Monasterio del Sagrado Corazón de Jesús | Patio y campanario del recinto, en una imagen de archivo. MANUEL MURILLO

La naturaleza religiosa que la monja considera innata en el ser humano se convierte, para ella, en la vía para alcanzar la felicidad y el sentirse amado que «todo el mundo busca». Desde su refugio contemplativo, la carmelita vislumbra a una sociedad politeísta. No creer en nada quizás signifique creer en todo. «¿Qué pasa? Si no tengo a Dios, tengo que buscar otro Dios», apunta. «O soy yo, o son las cosas, o es el dinero -que mueve a la sociedad-, o es el sexo, o es el placer, lo que sea. Pero yo necesito alguien por el cual yo sentirme querido». De ese vacío afirma que nacen una gran parte de los problemas que flotan sobre la sociedad actual.

La muerte del ser para sor María Dolores comienza en la propia mentalidad, en una forma de vida que «viene de largo». Y de lo cual entona el «mea culpa» como parte de una Iglesia «santa de espíritu», pero «pecadora» en sus miembros. Según la religiosa, asistimos a una devaluación y un desprestigio de valores «fundamentales en el ser humano». Un cambio «muy grande», marcado «¿por quién? Por los que pueden». Para la clériga, el «engaño en mayúsculas» viene con la idea inculcada de que «la religión frena el progreso, la realización, el avance, la libertad». Pero «nunca el hombre ha estado tan sometido a los poderes como ahora». Y se pregunta: «Entonces, ¿dónde está la libertad?».

Semana Santa

La Semana Santa es santa y las hermanas la han celebrado sin nuevas procesiones en la televisión, pero con la misma fe de siempre, desde la oración y la liturgia. Como onubense y testigo de la pasión rociera, además, sor María Dolores entiende que «da pena» no realizar tal «manifestación de fe pública». La fecha ha sido «atípica en lo exterior», pero eso «nos tiene que hacer reflexionar en qué está fundamentada nuestra fe religiosa», expresa la carmelita.

El punto de encuentro entre las circunstancias y la religiosidad popular, «alimento para mucha gente», quizás sea el lugar idóneo para dar un paso adelante. Desde la reflexión, la clériga considera vital buscar el fundamento tras la belleza y la estética. «La mayoría de la gente entierra al Señor y su fe se queda en el cementerio», dice. «Nuestra fe no se fundamenta en que Cristo murió, sino en que resucitó. El Señor sigue vivo», añade la religiosa. Para ella, Dios no sale, pero está diciendo «ven». Y, con rotundidad, afirma que «la Semana Santa se celebra, aunque no haya procesión» por segundo año consecutivo. Mientras, anima a que los cofrades «llenen el corazón» con ganas para el próximo año y la vivan con autenticidad ante todo, con «más sabor interior. Mientras, abren las puertas de su capilla, como durante toda la pandemia para abrigar un sentimiento común.

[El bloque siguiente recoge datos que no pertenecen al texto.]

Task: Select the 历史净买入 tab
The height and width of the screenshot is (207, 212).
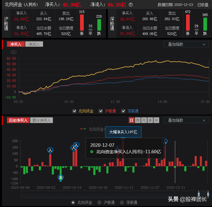Action: 18,120
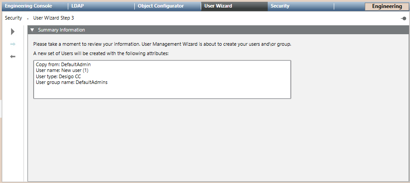Click the Engineering button
The image size is (410, 183).
387,7
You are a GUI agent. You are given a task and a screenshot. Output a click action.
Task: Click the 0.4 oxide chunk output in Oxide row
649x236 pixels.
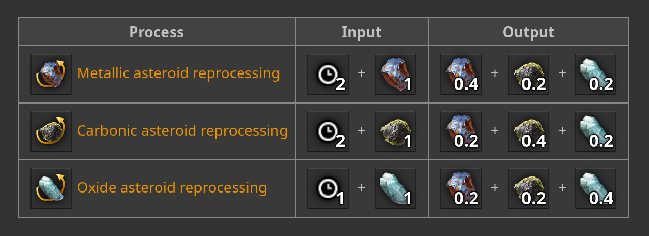click(x=596, y=188)
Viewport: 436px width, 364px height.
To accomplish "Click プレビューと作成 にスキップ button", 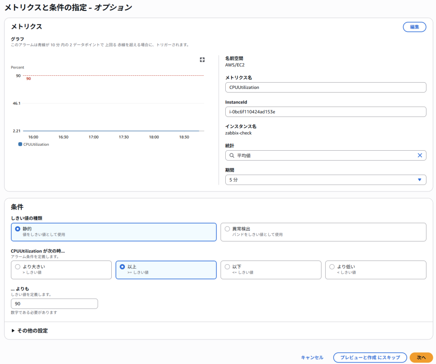I will (x=370, y=357).
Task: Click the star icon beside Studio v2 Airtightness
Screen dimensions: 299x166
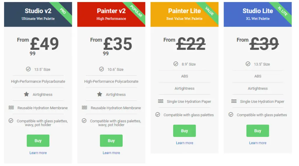Action: [x=27, y=94]
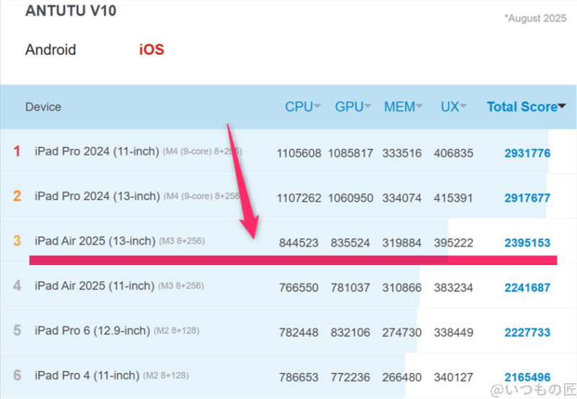Open iPad Pro 4 (11-inch) entry

pos(87,375)
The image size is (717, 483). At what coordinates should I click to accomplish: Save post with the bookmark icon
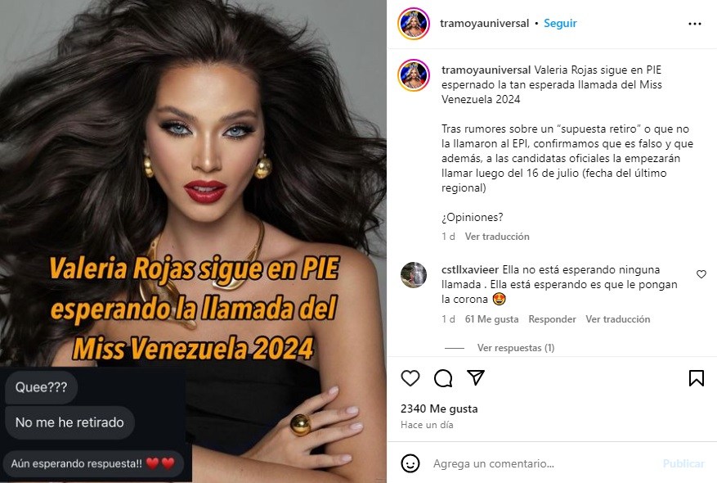[697, 377]
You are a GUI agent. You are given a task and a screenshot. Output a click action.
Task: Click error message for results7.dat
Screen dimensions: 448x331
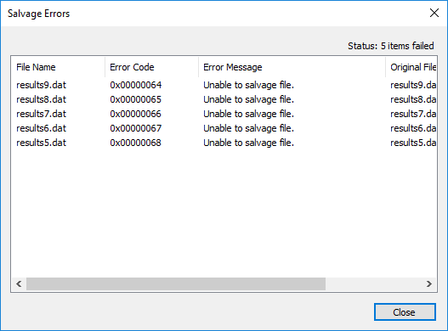point(248,114)
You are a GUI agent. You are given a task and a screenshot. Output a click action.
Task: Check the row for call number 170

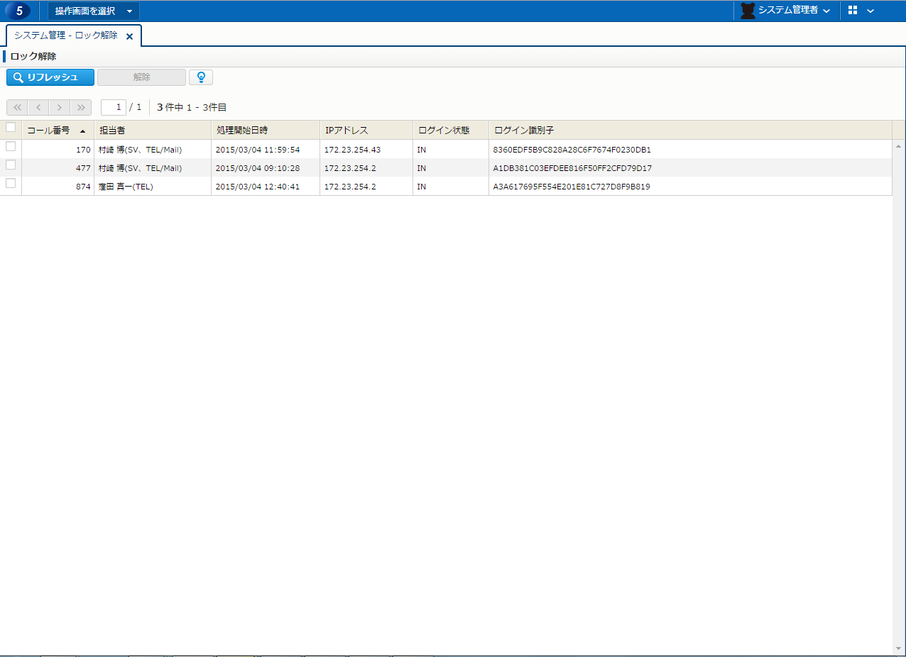tap(11, 146)
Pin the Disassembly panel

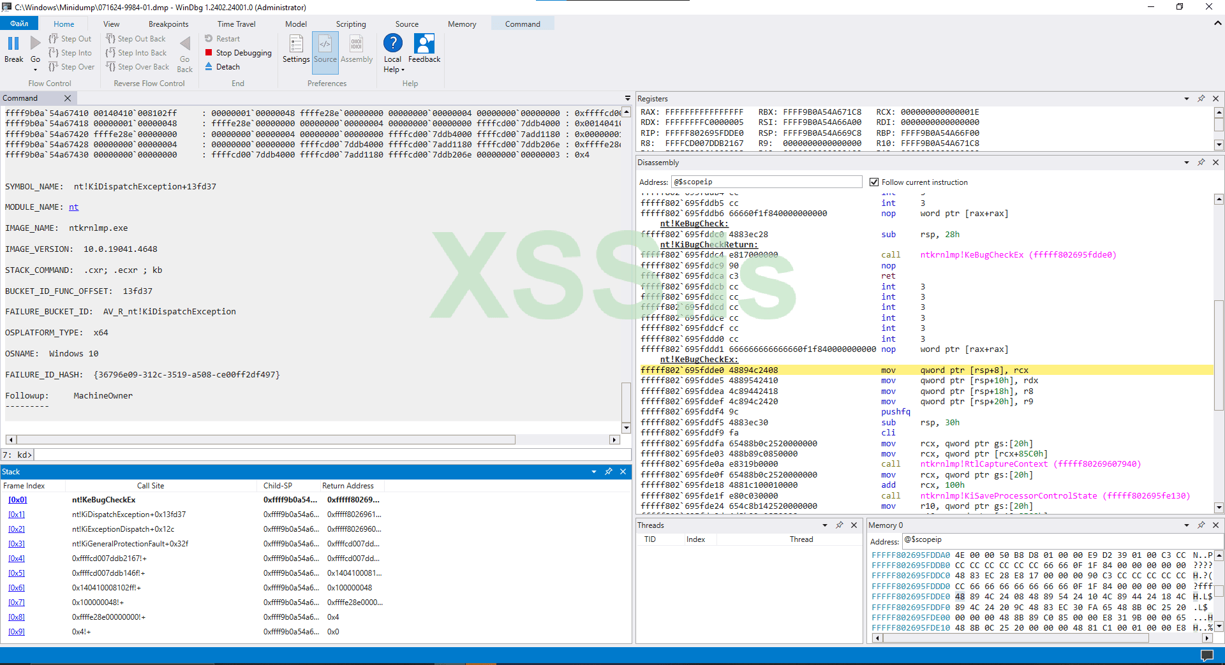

Solidaridad y apoyo material

Desde su claustro, las Carmelitas Descalzas -como son conocidas- del monasterio del Sagrado Corazón de Jesús de Córdoba han tendido su mano a lo largo de la pandemia del coronavirus para ayudar a quien lo necesite. Un apoyo tanto material como espiritual, porque -aseguran- no han sido pocas las personas que han contactado con ellas para orar. En el último año, las monjas han activado sus máquinas de coser para fabricar mascarillas, han colaborado con cáritas parroquiales, han ayudado a particulares, se han volcado con las residencias, han atendido personalmente a las familias... Incluso, tuvieron que mandar dinero a un convento en África, donde todas las hermanas se contagiaron y no tenían acceso a pruebas diagnósticas sin el pago previo. Pero, humildemente, las carmelitas piensan que «cualquier feligrés» puede hacer lo que ellas han hecho. Son «detalles» y, en ellos, las hermanas encuentran la importancia de las relaciones humanas. Estos han resultado recíprocos, ya que ellas también han recibido donaciones y detalles de personas. Así, restándole relevancia a su labor, las monjas han experimentado la «satisfacción» simplemente por ayudar a los demás en un momento de crisis como el que vive la sociedad.